Saturday, October 27, 2007

Stephen Colbert Garners 1 Million Supporters

From Personal Democracy Forum:

He's done it: The Facebook group set up to support Stephen Colbert, the newest addition to the presidential race, has now gained more than one million members. Its name, "1,000,000 Strong for Stephen T Colbert," is an homage to the Barack Obama group, "One Million Strong For Barack," which still hasn't broken the 400,000 mark. The fact that Colbert, who is a joke candidate, gained so many online supporters in so little time means that either political support on Facebook is still poorly understood, or Colbert is actually catching on. Either way, it's now primary time. Is South Carolina ready?

Full article here

2 comments:

Brian said...

This just shows that there is a hunger in this country for more Political Parties...more choices at the ballot box...People want more political groups to align themselves with rather than just two major Parties. People want more to choose from.

The Republicans/Conservatives have been going through the same thing with their primary race. Some Conservatives want to run a 3rd Party candidate, although this desire has waned in the last few weeks.

Unfortunately in this country, people only threaten to run a 3rd candidate rather than build an actual Party.... like real Democracies overseas have done.

Although there is a need for more Political Parties and more Political choice, there is no major effort underway to build a permanent 3rd and 4th major Party. There are only small efforts that fade away after an election year.
It will take at least a decade or more to actually build anything that could come close to competing with the Republican and Democratic Parties.

Unfortunately the wealthy elite in this country help to guarantee that no major 3rd and 4th Parties will ever emerge... because big money only flows to the 2 Party system. Even Hollywood (which also has the money) has not floated the idea of funding something different.

But there are enough Americans frustrated with the current system that a grassroots effort could raise a significant amount of money...and good candidates can be recruited to run. People like George Mitchell, Chuck Hagel, Sam Nunn, (and others) have expressed an interest in running as alternative 3rd Party candidates in the past.

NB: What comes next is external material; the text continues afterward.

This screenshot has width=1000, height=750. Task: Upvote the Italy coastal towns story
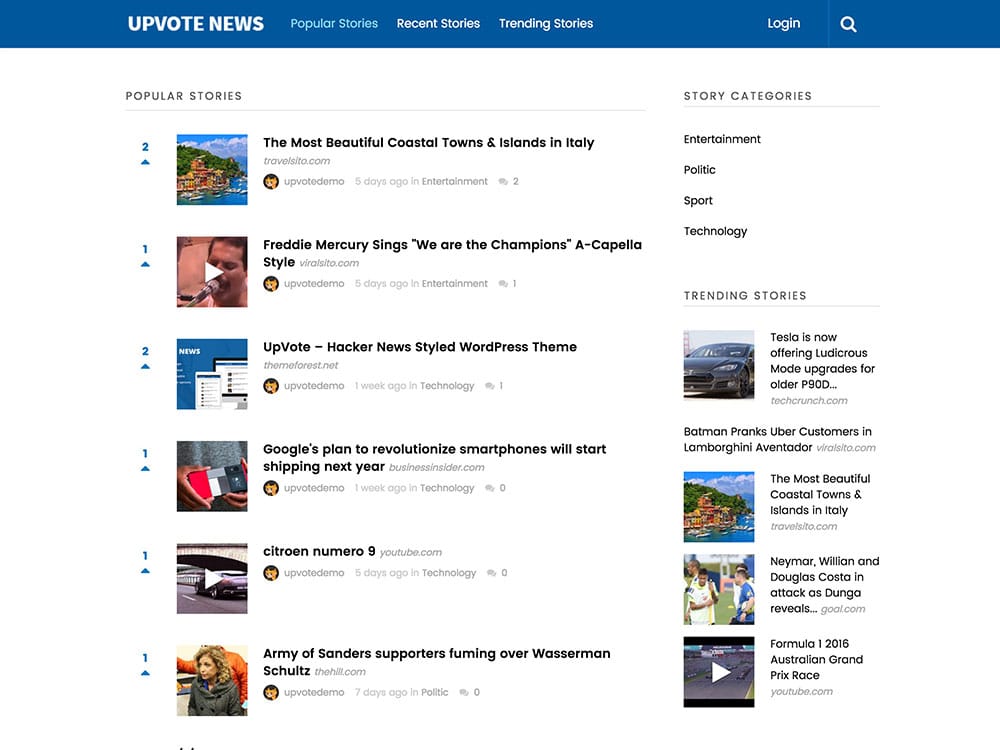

I think the first step for any new major Parties will be to win a few Congressional elections first...

Unfortunately there is no grand alternative Party strategy that could make this happen. There is no one leader that could bring all of this together... therefore alternative Party coalitions are never built.

In Europe and other parts of the World, the people don't simply support alternative candidates when they get frustrated with the system... they actually build Political Parties as well as the infrastructures to support them (money flow, communications/media infrastructure to get their message out, a platform of core beliefs, good candidates to run, etc). Many of the alternative Parties overseas hold seats in their respective Parliaments. In Countries where 2 or 3 Parties dominate.... those Parties are forced to cooperate, negotiate, compromise, and form coalitions with even the smallest alternative Parties in order to hold power, etc... this puts small alternative Parties in a strong position in Europe.

Unfortunately, we don't do this in the U.S.... although getting a few members into the Congress could provide balance and could provide those few representatives with a lot of power in a divided House/Senate. Republicans and Democrats would be forced to cut deals and compete for those votes in order to get their legislation passed.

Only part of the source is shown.